Collected data entries:

## begin

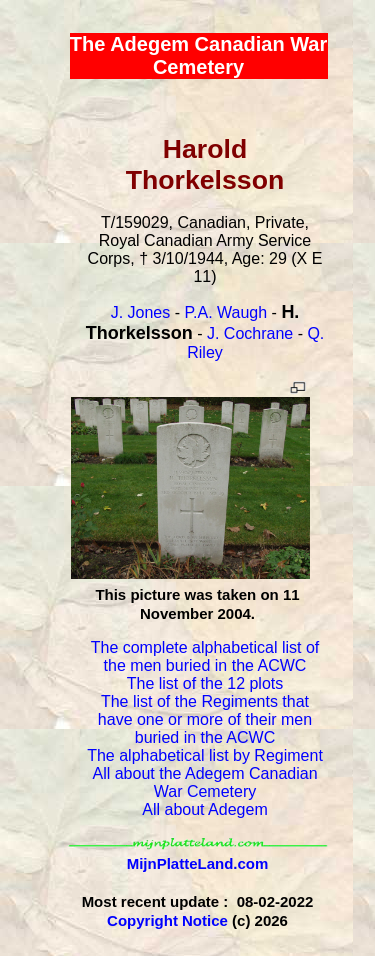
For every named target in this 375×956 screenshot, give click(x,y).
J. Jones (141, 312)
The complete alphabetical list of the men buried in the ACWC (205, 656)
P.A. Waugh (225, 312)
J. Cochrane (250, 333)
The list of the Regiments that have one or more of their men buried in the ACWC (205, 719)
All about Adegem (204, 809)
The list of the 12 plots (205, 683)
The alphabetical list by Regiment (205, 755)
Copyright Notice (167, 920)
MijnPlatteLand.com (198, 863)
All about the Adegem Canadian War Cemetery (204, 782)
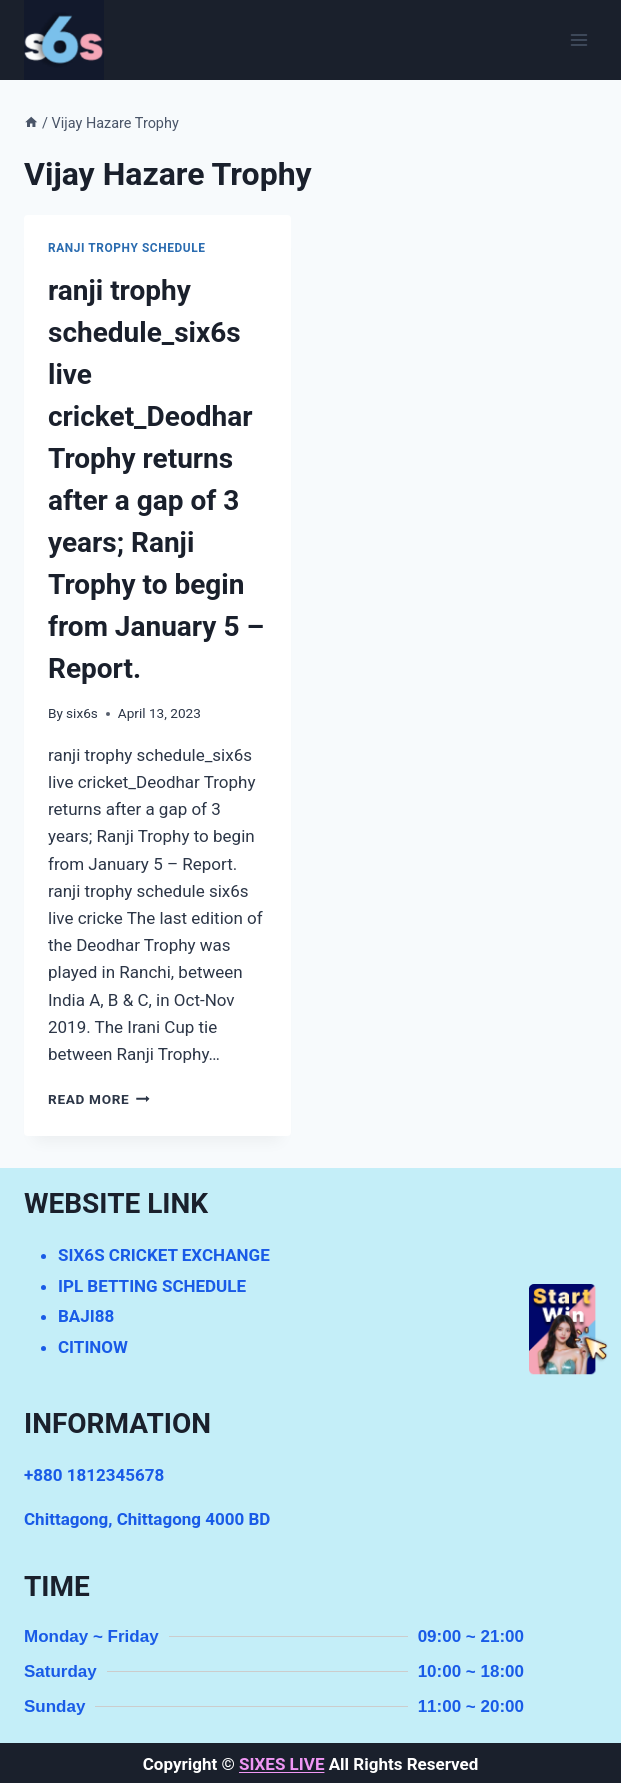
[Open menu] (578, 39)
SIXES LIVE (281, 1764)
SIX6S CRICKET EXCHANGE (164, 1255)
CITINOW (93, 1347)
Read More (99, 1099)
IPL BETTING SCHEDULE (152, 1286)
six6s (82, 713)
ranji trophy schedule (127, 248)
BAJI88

## end

Task brief
Recast the records above as a Markdown table with the columns "Row" and "Entry," giving each non-blank line its own numbered row. Leave the pictures out of the table.

Result for this task
| Row | Entry |
|---|---|
| 1 | For every named target in this 375×956 screenshot, give click(x,y). |
| 2 | J. Jones (141, 312) |
| 3 | The complete alphabetical list of the men buried in the ACWC (205, 656) |
| 4 | P.A. Waugh (225, 312) |
| 5 | J. Cochrane (250, 333) |
| 6 | The list of the Regiments that have one or more of their men buried in the ACWC (205, 719) |
| 7 | All about Adegem (204, 809) |
| 8 | The list of the 12 plots (205, 683) |
| 9 | The alphabetical list by Regiment (205, 755) |
| 10 | Copyright Notice (167, 920) |
| 11 | MijnPlatteLand.com (198, 863) |
| 12 | All about the Adegem Canadian War Cemetery (204, 782) |
| 13 | [Open menu] (578, 39) |
| 14 | SIXES LIVE (281, 1764) |
| 15 | SIX6S CRICKET EXCHANGE (164, 1255) |
| 16 | CITINOW (93, 1347) |
| 17 | Read More (99, 1099) |
| 18 | IPL BETTING SCHEDULE (152, 1286) |
| 19 | six6s (82, 713) |
| 20 | ranji trophy schedule (127, 248) |
| 21 | BAJI88 |